Grâce à ce travail d’atelier ils peuvent ainsi créer des œuvres inédites, comme lors de l’exposition « It doesn’t matter who they are », qui leur était consacrée à la galerie Openspace, au mois d’octobre dernier. Le choix des supports était très surprenant telle qu’une ancienne fenêtre, de la toile, du bois et  des objets de récupérations afin de créer des assemblages.

Ayant commencé à travailler dans la rue, Jana & JS ont souhaité y ramener des supports qui en étaient issus. Dans des endroits qu’ils avaient exploré notamment. Il y a beaucoup de choses qui proviennent de friches industrielles ou de chantiers dans un premiers temps. Ils voulaient aussi redonner une vie à des supports un peu oubliés ou mis au rebus, dont on n’imagine pas forcément pouvoir faire une œuvre. Ils cherchaient des supports qui avaient un lien avec ce qu’ils allaient y peindre ou du moins liés à leur univers.

Par exemple le choix de la fenêtre, le fait de peindre des fenêtres sur des fenêtres leur semblait être un parallèle intéressant, une sorte de mise en abîme faite en reliant ces éléments.

La dernière raison étant qu’ils amassent beaucoup de choses, des souvenirs issues des lieux dans lesquels ils vont, des villes qu’ils ont visité ou des endroits abandonnés dans lesquels ils vont. Chaque support et objet, a une première histoire, puis une deuxième histoire, celle qu’ils ont choisi de lui donner.

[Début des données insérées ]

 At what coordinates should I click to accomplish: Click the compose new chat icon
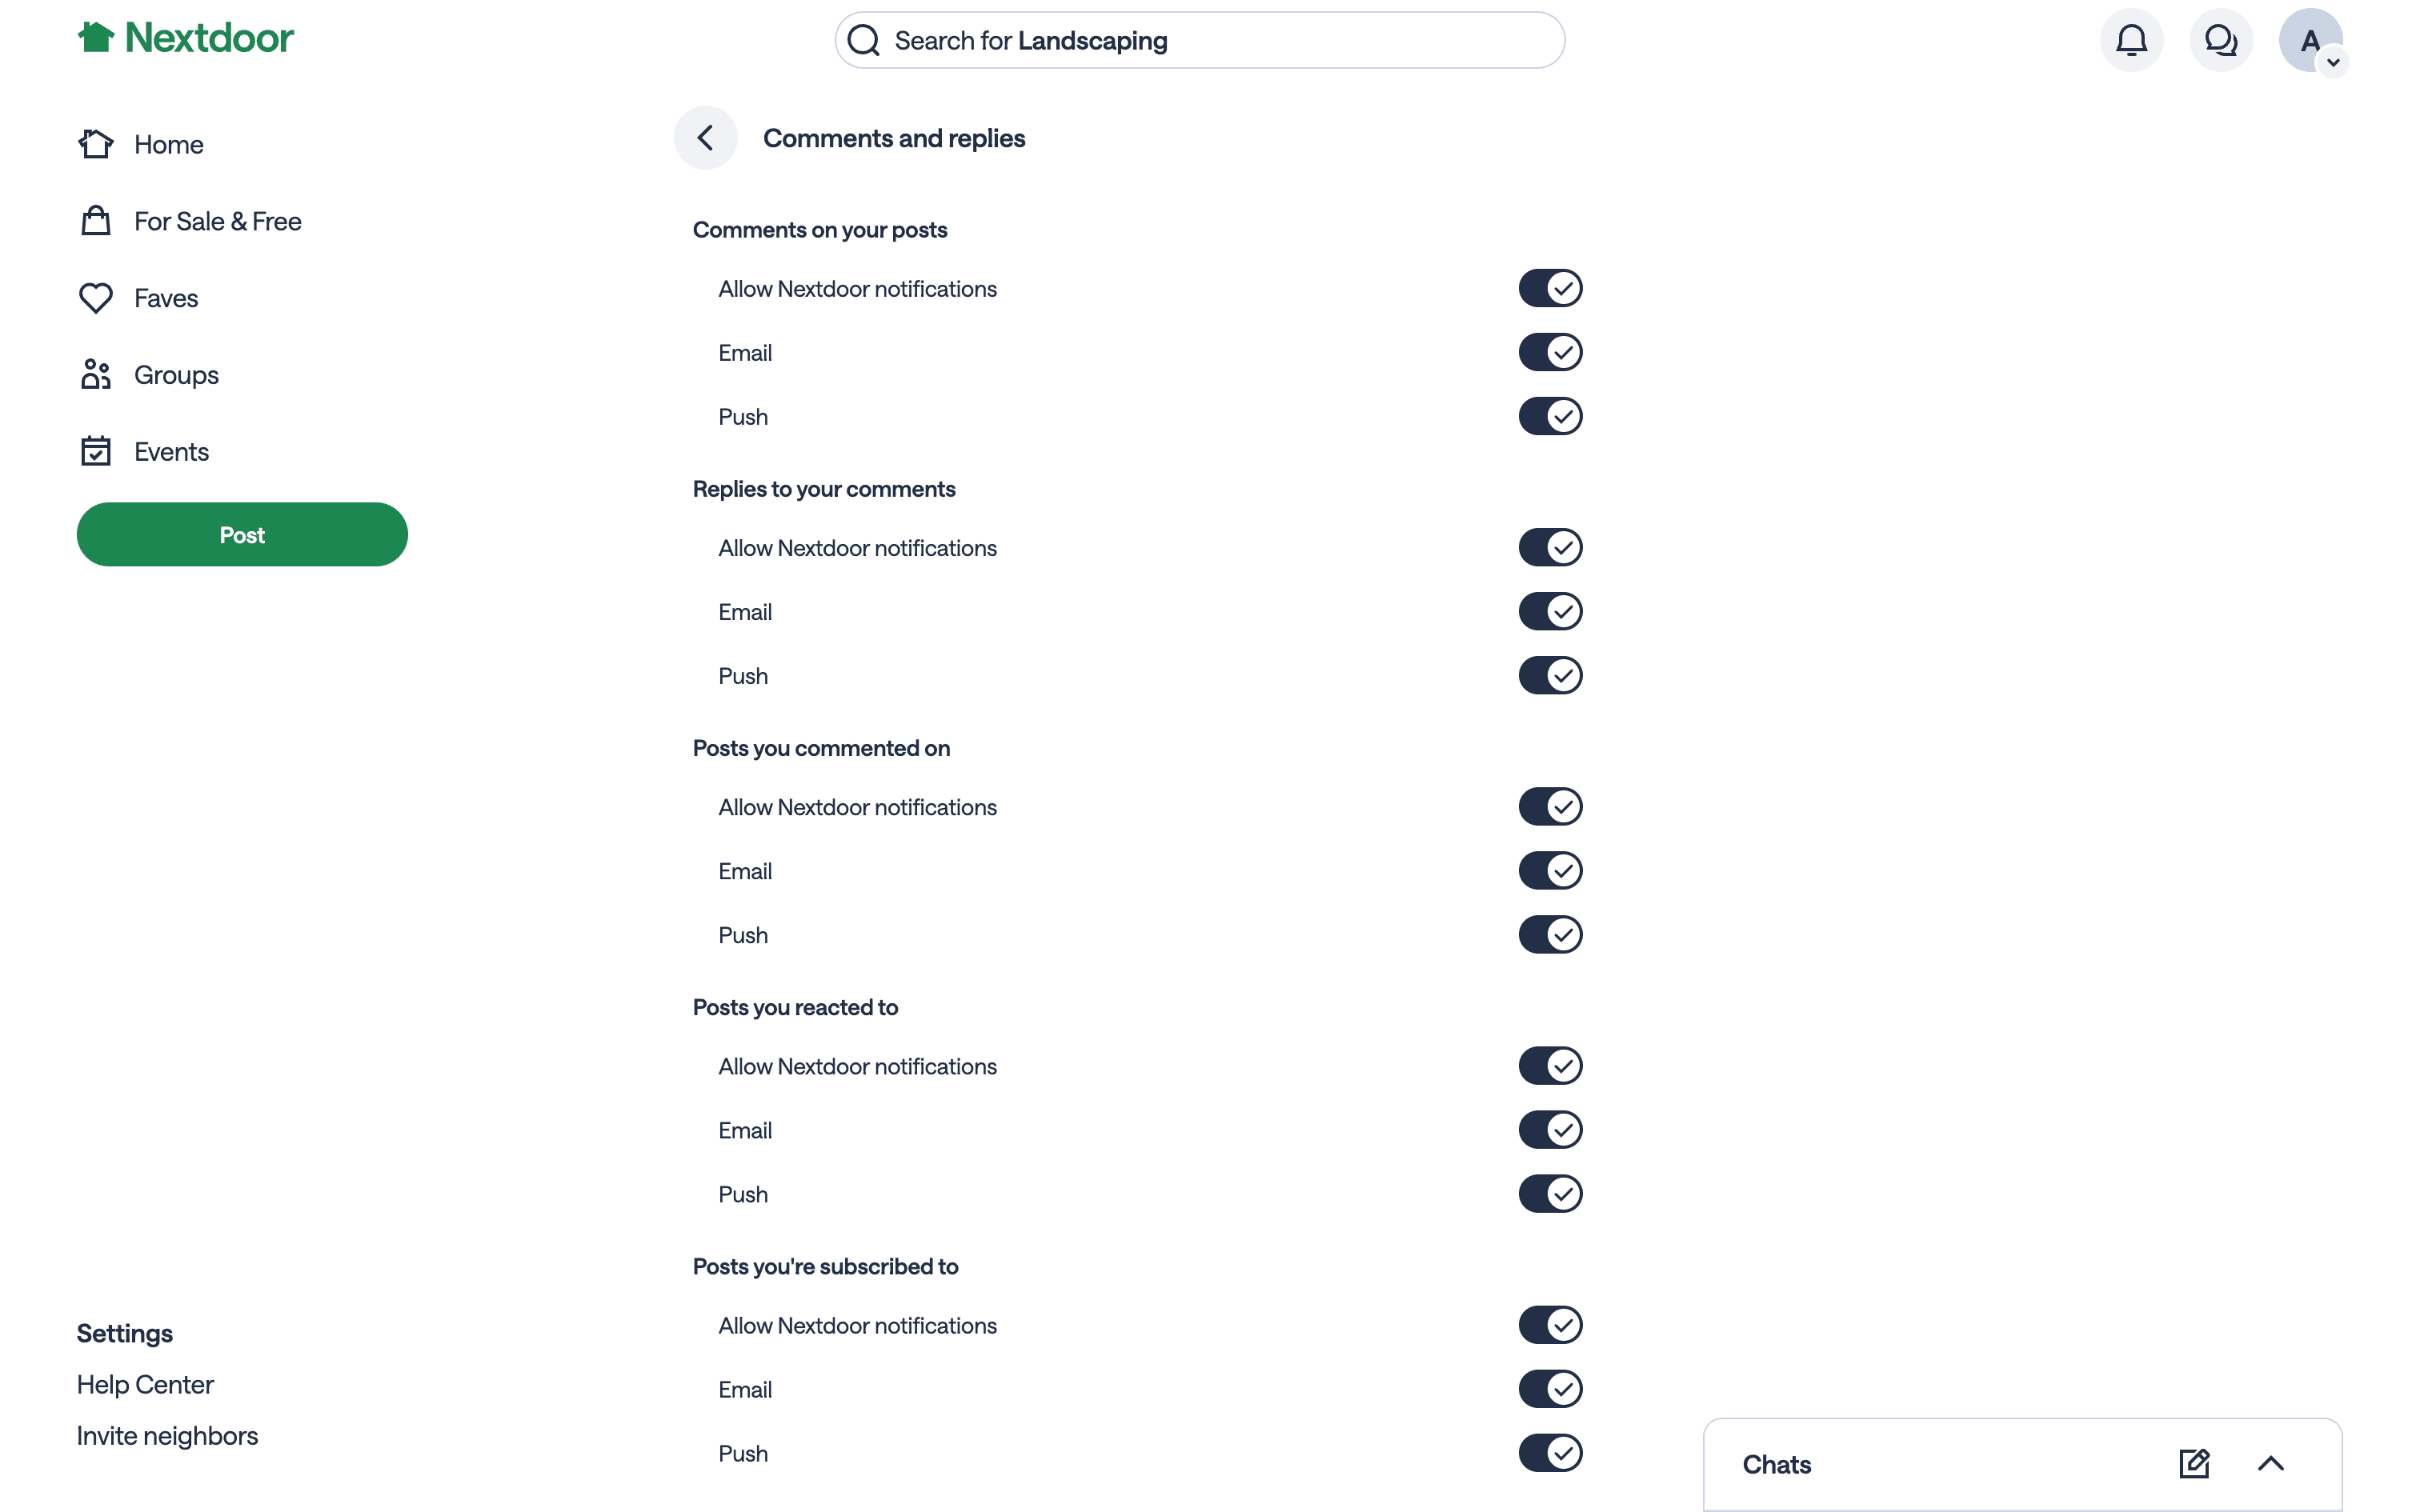coord(2194,1464)
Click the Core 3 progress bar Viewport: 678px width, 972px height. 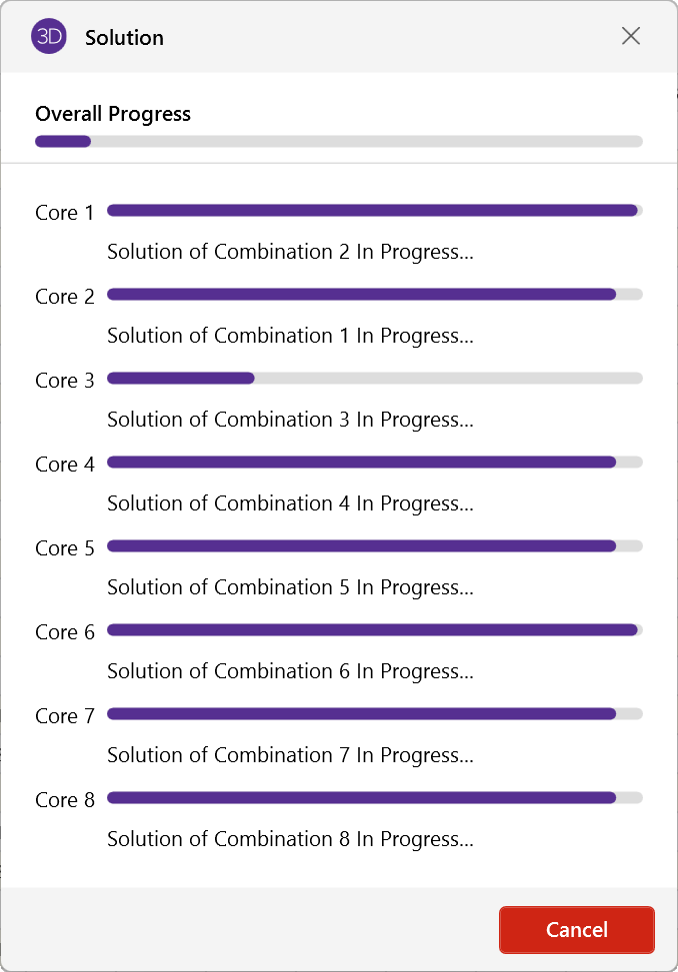(374, 378)
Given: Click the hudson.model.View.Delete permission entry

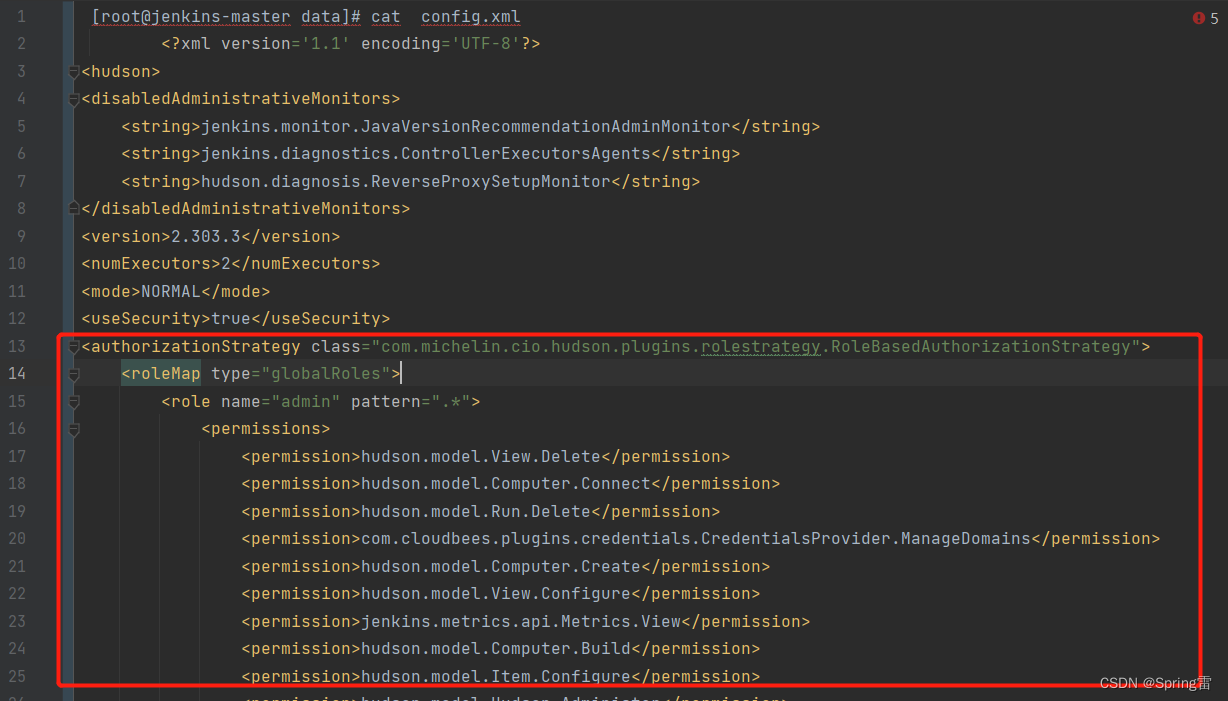Looking at the screenshot, I should tap(486, 456).
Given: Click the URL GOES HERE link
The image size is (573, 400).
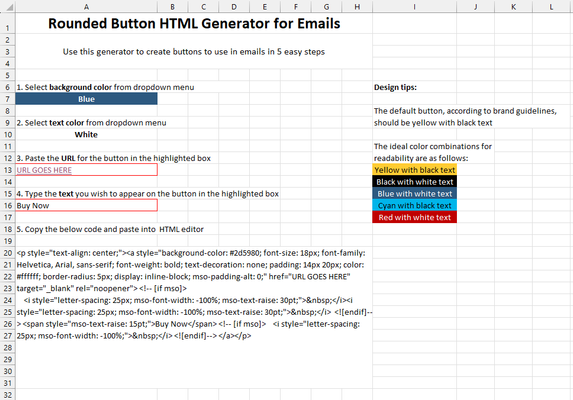Looking at the screenshot, I should click(44, 170).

Cette évolution c’est fait tout naturellement, ils ne vivent plus à Paris désormais mais dans un endroit assez reculé. JS dit à ce propos « nous ne sommes pas trop dans le monde de l’art contemporain ou de l’art urbain contemporain à Paris ».

A force de travail et de projet, le couple a été remarqué, puis contacté par des galeries. Ces street artistes sont dorénavant représentés par pas moins de 5 galeries à travers le monde.

La première galerie avec laquelle ils ont travaillé est Inopérable à Vienne, au tout début de l’ouverture de cette galerie, en 2006.

Ensuite, leur première « vraie » exposition individuelle à Paris était avec la galerie Itinerrance, en 2009. Elle a été la première à leur donner une chance, pour une exposition personnelle.

Jana & JS travaillent en ce moment dans la forêt,  où ils ont peints  deux, trois peintures sur des arbres. Ce duo atypique n’inclut pas que la ville dans son travail. Ce qui les intéresse avant tout c’est de peindre dehors, trouver des liens entre le lieu et ce qu‘ils peignent. Ils vivent eux-mêmes dans un lieu reculé, loin de toute agitation, presque rural.

Prochainement une expositions en Autriche au mois de Mars leur est consacrée, et ils comptent repartir en voyage assez vite pour de nouvelles aventures.

Ève Marion

Entretien réalisé via Skype avec JS.